**Directions for this task:**
Leave out pictures; repeat exactly the lines from the "The height and width of the screenshot is (812, 1500)." line through the last of the data below.

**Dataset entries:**
----------------

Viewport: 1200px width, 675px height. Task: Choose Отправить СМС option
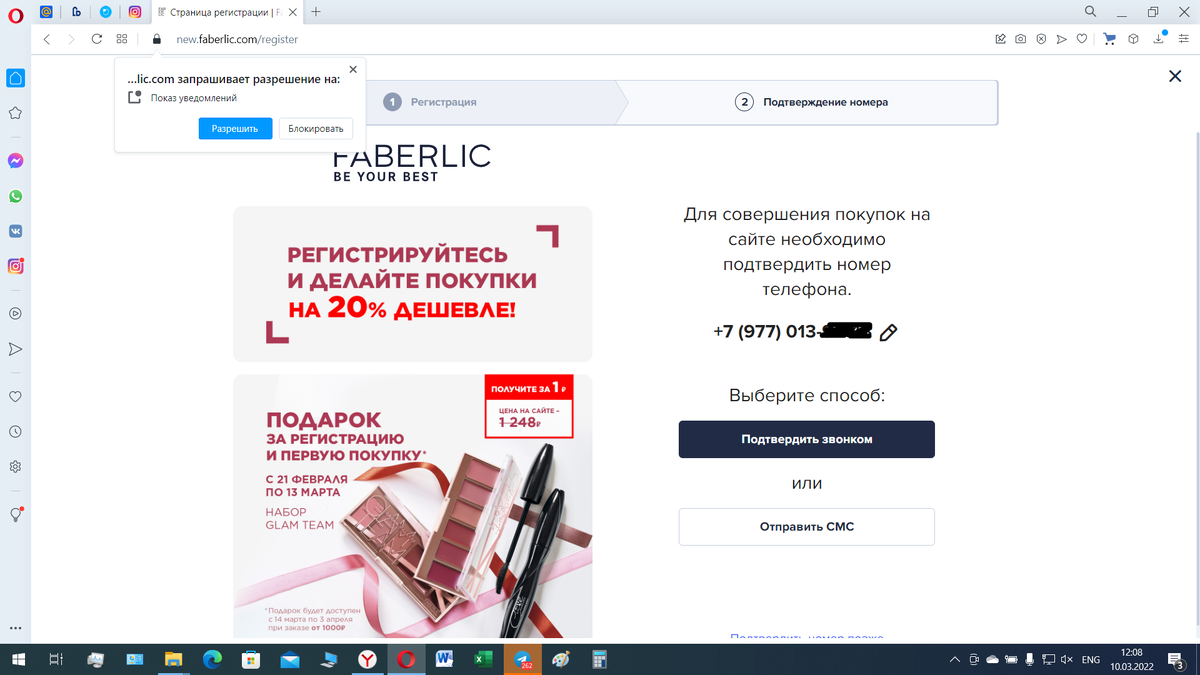coord(807,526)
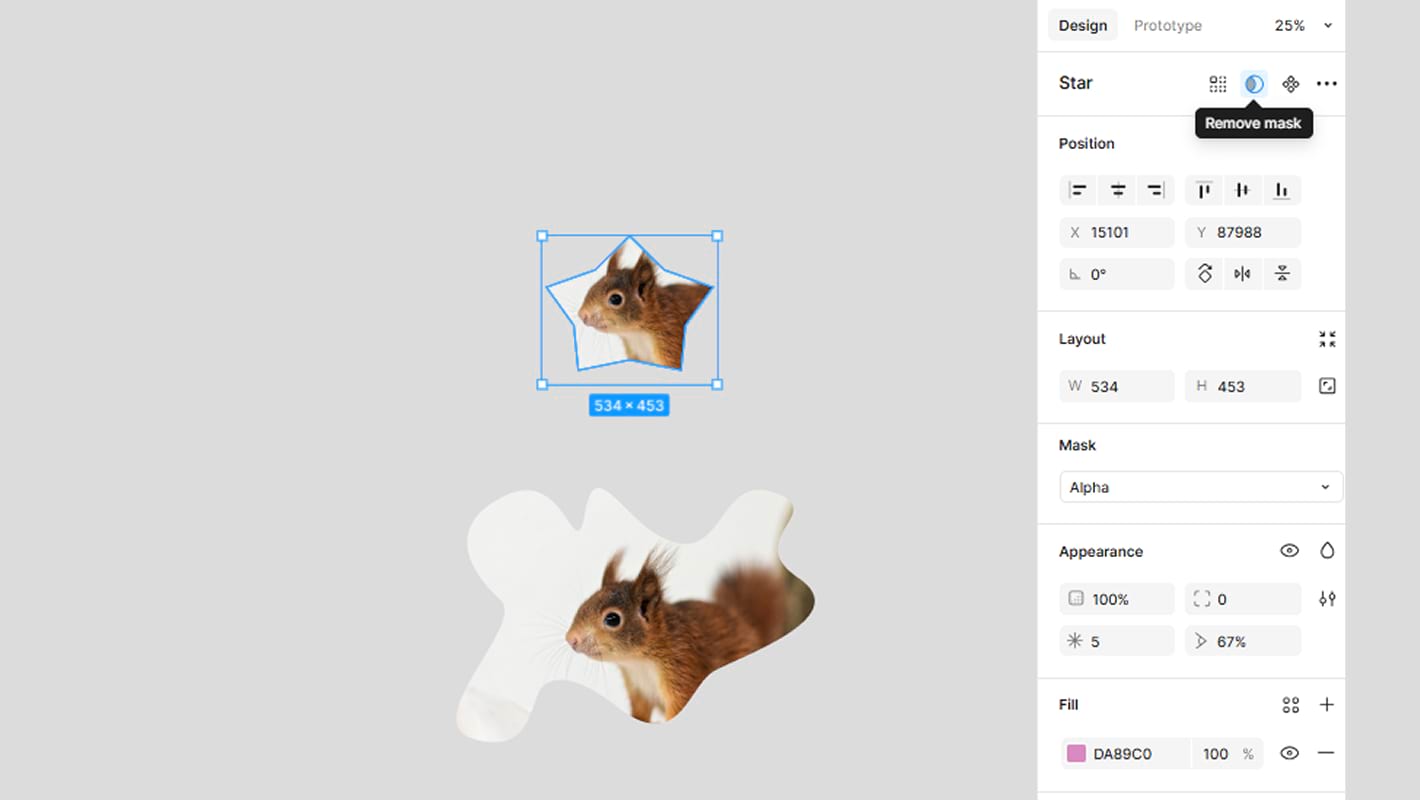The height and width of the screenshot is (800, 1420).
Task: Hide the DA89C0 fill with eye icon
Action: [x=1289, y=753]
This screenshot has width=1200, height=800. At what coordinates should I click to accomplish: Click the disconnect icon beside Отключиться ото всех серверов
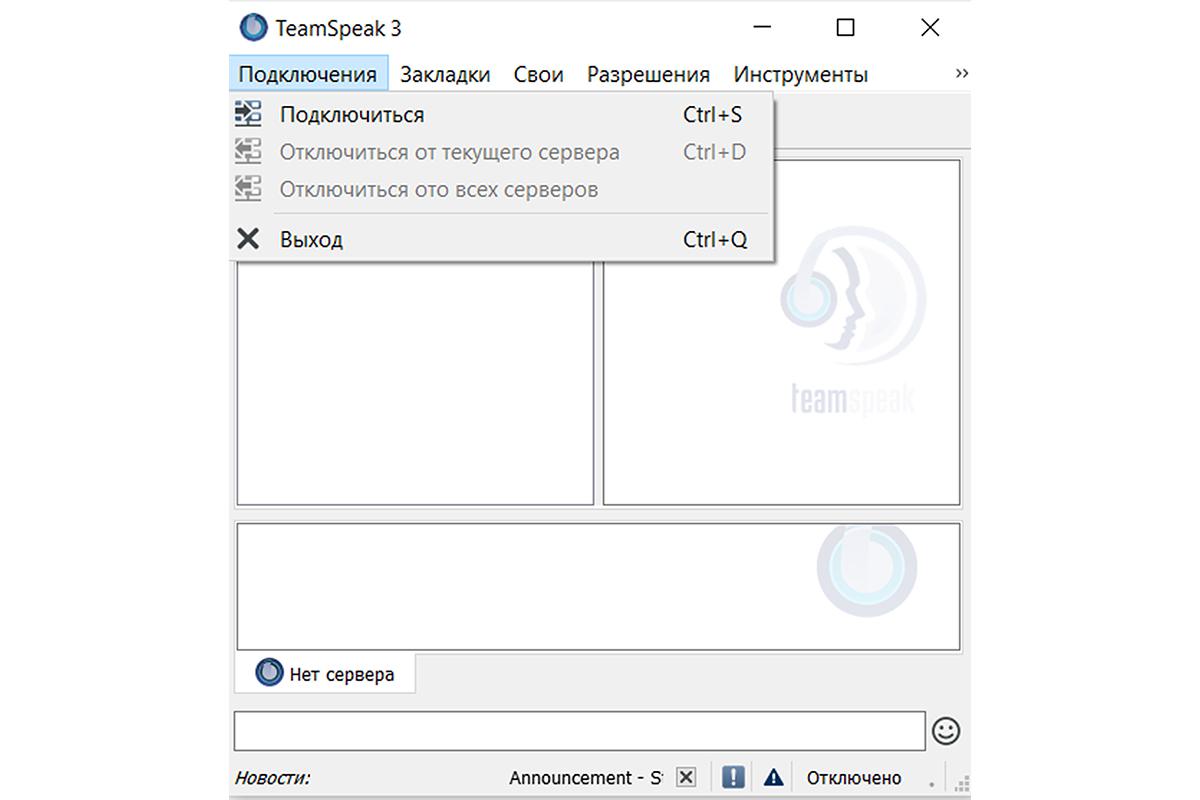click(249, 189)
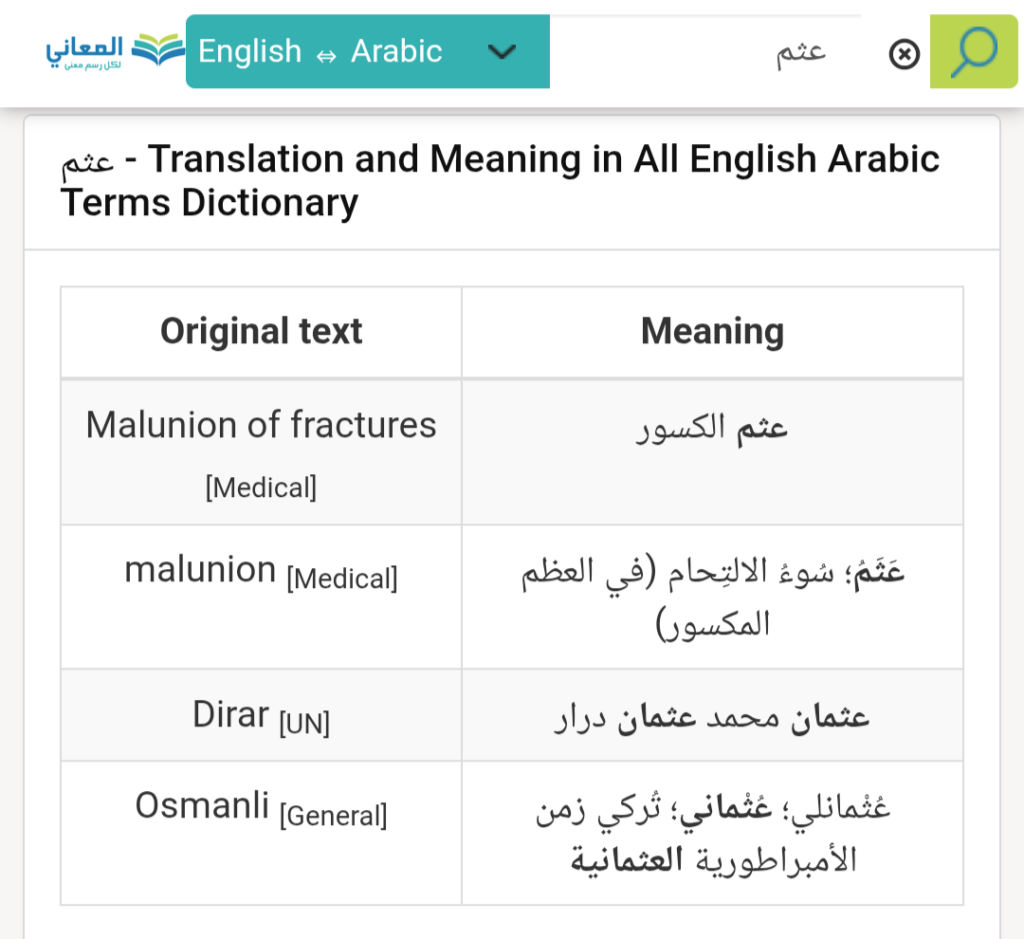The height and width of the screenshot is (939, 1024).
Task: Clear the search field with the X icon
Action: 904,54
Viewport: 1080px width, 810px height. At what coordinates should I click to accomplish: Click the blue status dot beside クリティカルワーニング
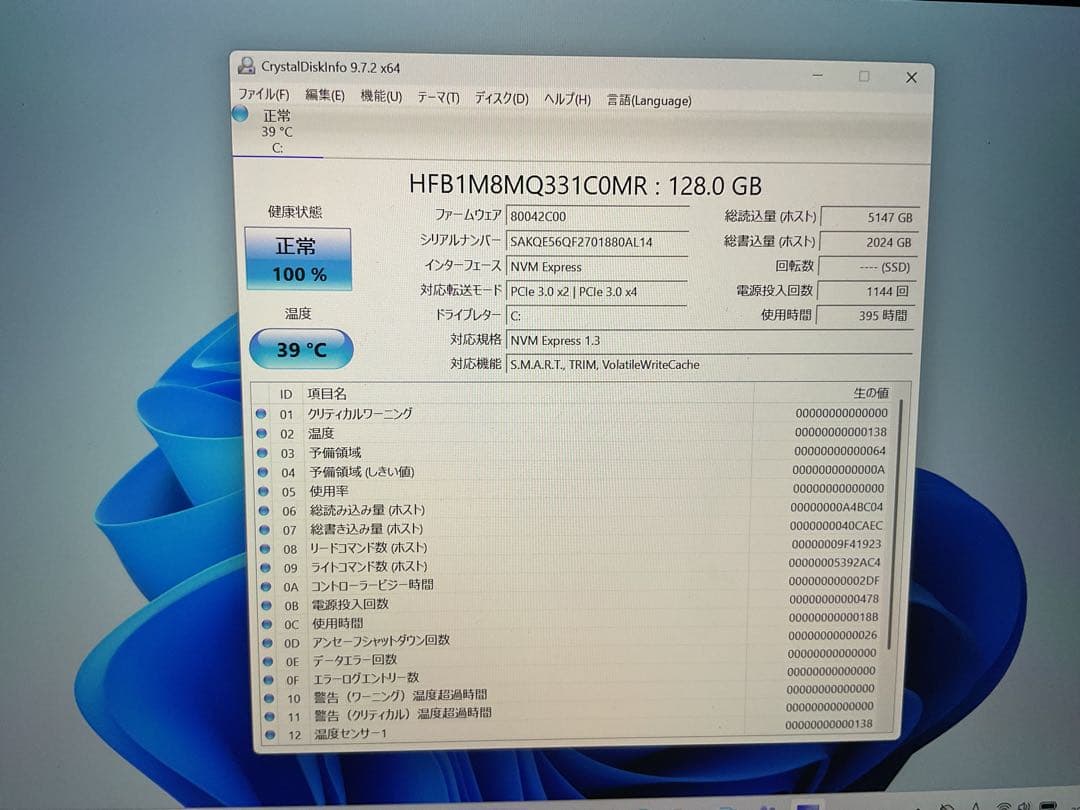tap(261, 414)
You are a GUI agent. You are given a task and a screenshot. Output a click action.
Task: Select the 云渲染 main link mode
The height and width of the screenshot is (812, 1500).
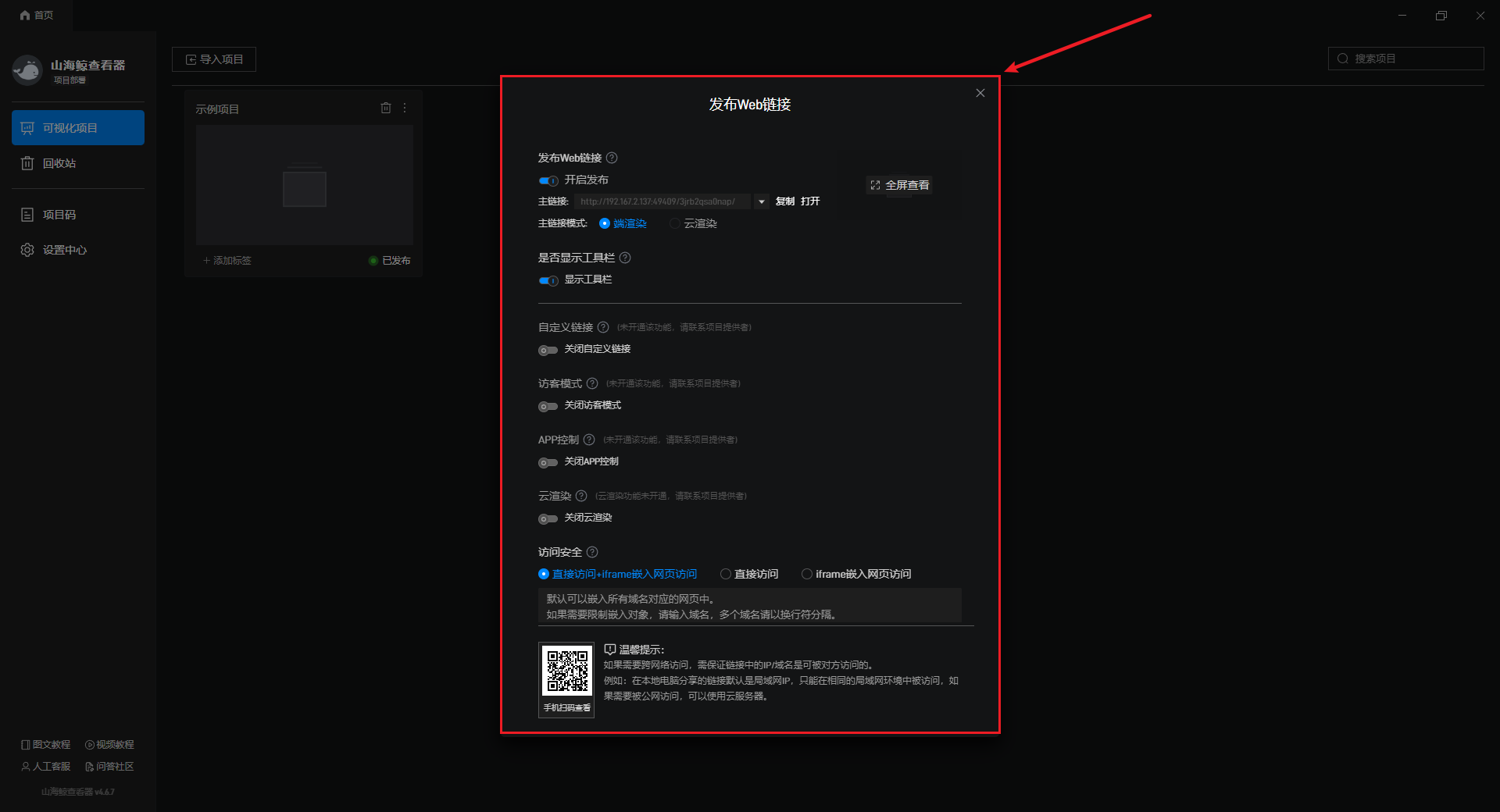675,223

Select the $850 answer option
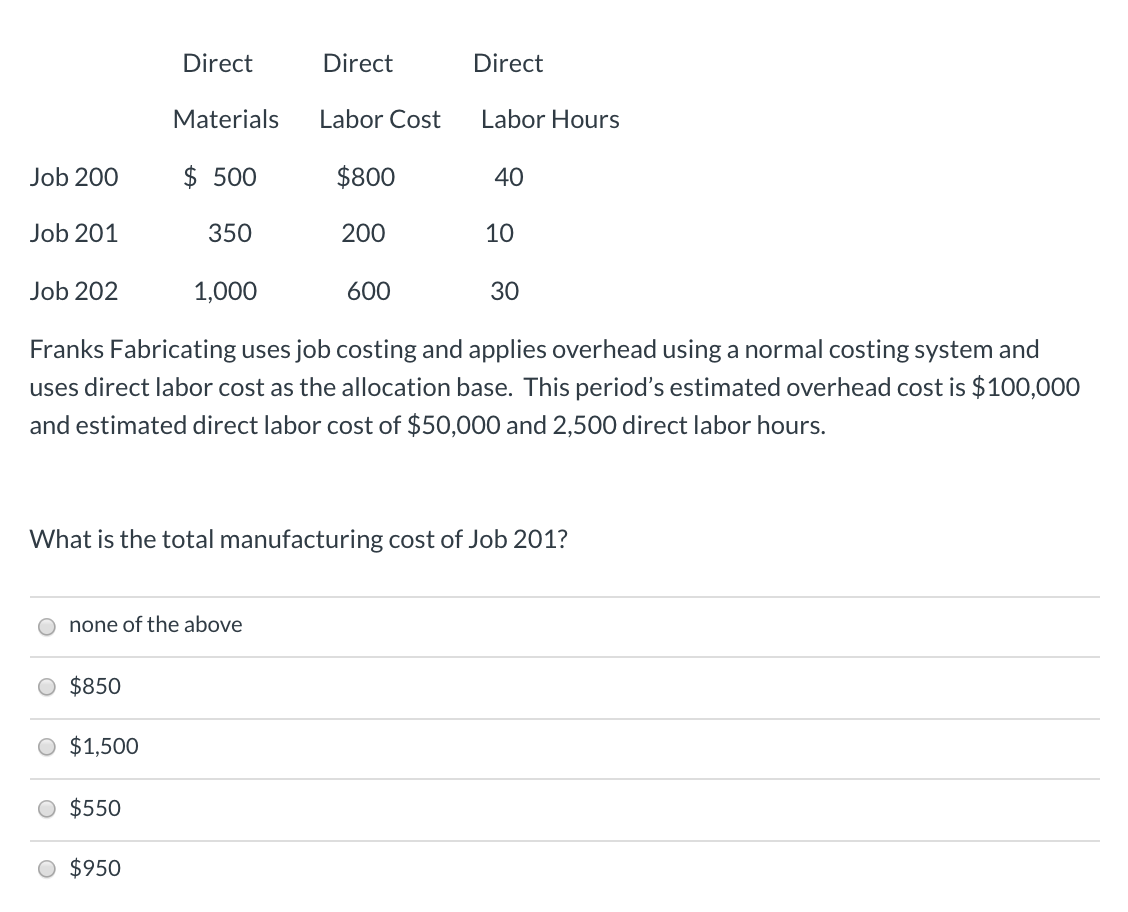47,687
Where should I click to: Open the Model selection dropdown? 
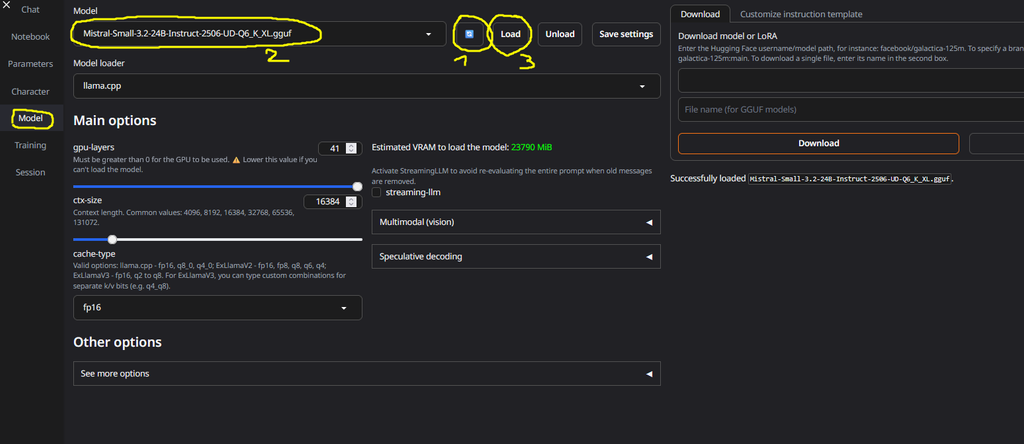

----------------

**The answer:**
The height and width of the screenshot is (812, 1500).
675,223

Select the $850 answer option
47,687
Where should I click to: Open the Model selection dropdown? 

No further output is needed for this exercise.